Written problem:
Render the stretch of items from the line containing "The image size" through the line containing "pyautogui.click(x=820, y=131)" as a numbered list, skipping blank lines and leaving the pictures out.

Dataset excerpts:
*****

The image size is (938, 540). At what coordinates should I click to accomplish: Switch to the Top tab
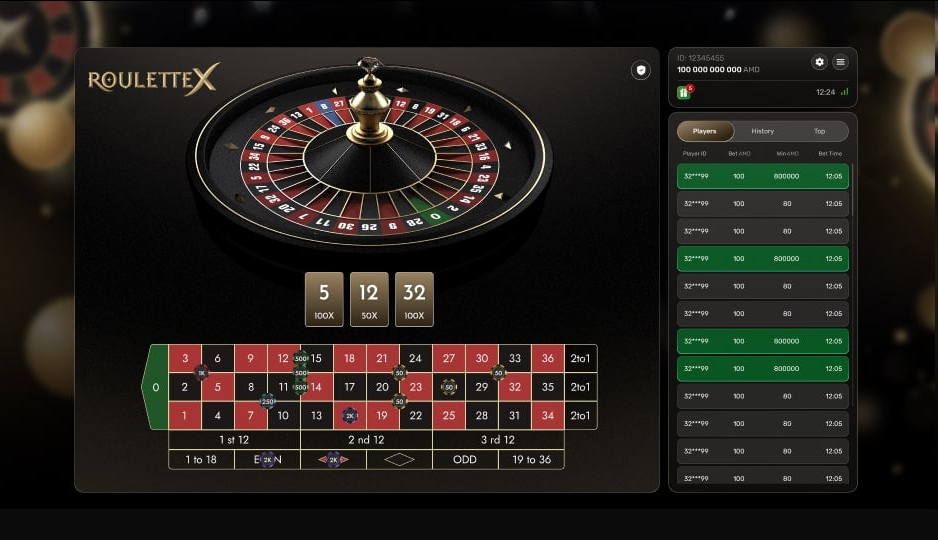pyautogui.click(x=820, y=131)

*****

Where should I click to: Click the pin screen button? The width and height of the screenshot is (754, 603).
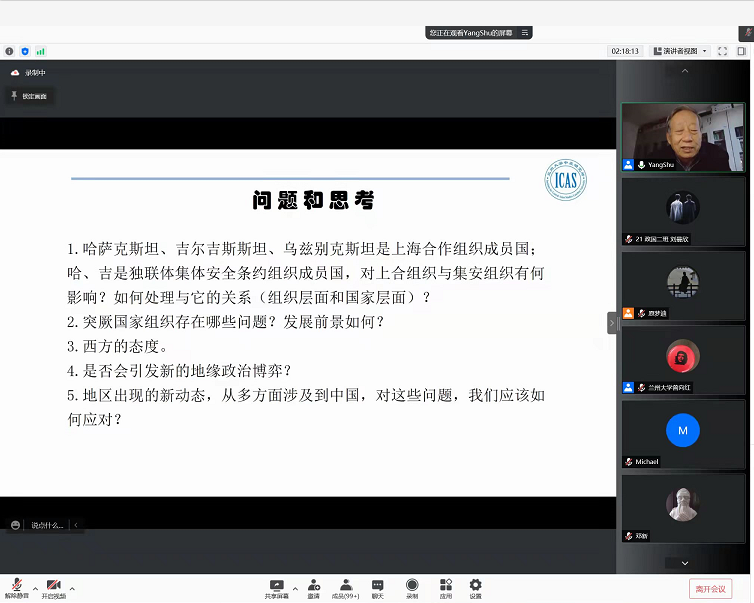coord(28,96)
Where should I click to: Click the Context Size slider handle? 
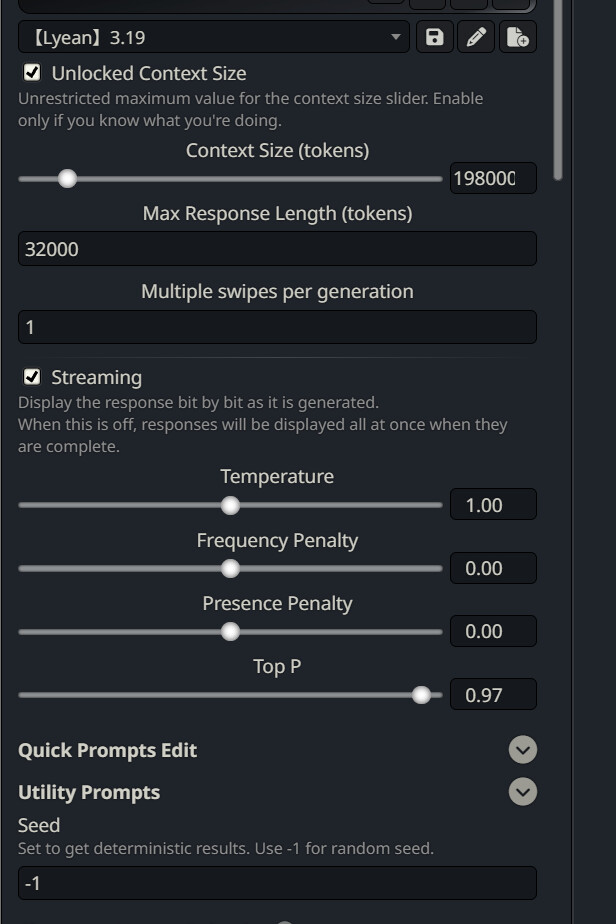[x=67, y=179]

*****

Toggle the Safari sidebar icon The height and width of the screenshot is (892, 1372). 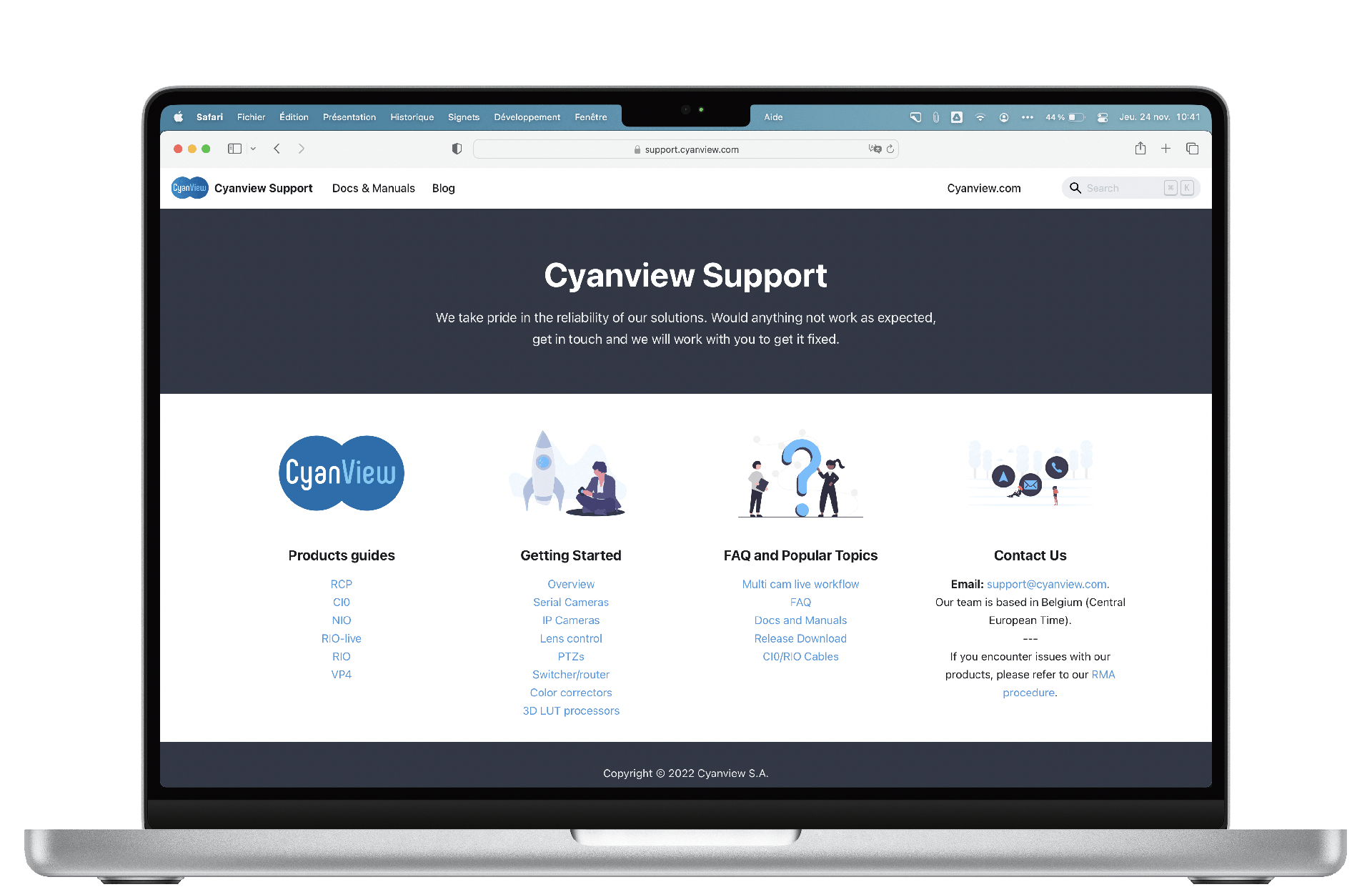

*****

The solution:
1. The image size is (938, 540). At what coordinates should I click to accomplish: Switch to the Top tab
2. pyautogui.click(x=820, y=131)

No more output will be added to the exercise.